In the wake of the iPhone 5S announcement yesterday, which included the official unveiling of the Touch ID fingerprint sensor, there has been non-stop discourse. A chorus of self-congratulation, followed by speculation as to the feature’s intended use (which was largely left out of the Apple event), and various claims as to whether or not this could mean the much heralded mainstreaming of consumer biometrics all filled the Internet social and media channels.
Weighing in on what he thinks the iPhone 5S security does right, Precise Biometrics CEO Thomas Marschall praised the multi-angle functionality in the Touch ID’s design.
Touting the Precise Biometrics algorithm he said, “The new iPhone 5S allows the user to successfully verify a fingerprint from different angles. This is key to a successful user experience. One of the recognized main strengths of the Precise Biometrics’ algorithm is its ability to handle such “rotating fingers”. This has been proven in test such as MINEX II and Ongoing MINEX by NIST.”
Clearly optimistic about the future of biometrics in mobile payment protection, Marschall expressed confidence in the Precise Biometrics product line for its ability to provide a competitive option in the coming age of mobile biometrics enabled payment, soon to be ushered in by Touch ID’s Appstore and iTunes transaction authorization.

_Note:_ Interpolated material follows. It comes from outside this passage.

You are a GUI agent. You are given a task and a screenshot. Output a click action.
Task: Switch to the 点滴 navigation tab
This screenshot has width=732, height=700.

Precise Biometrics, along with Fingerprint Cards AB (who has recently licensed the former’s algorithm for use in its sensors), has already been benefiting from the Touch ID, even before it was shown to the world. When rumors first began to resurface after the iOS 7 code leak in the summer, both companies saw a boost in the stock market. It looks like the benefits of being a fingerprint biometrics provider won’t stop there now that Apple has ignited this conversation.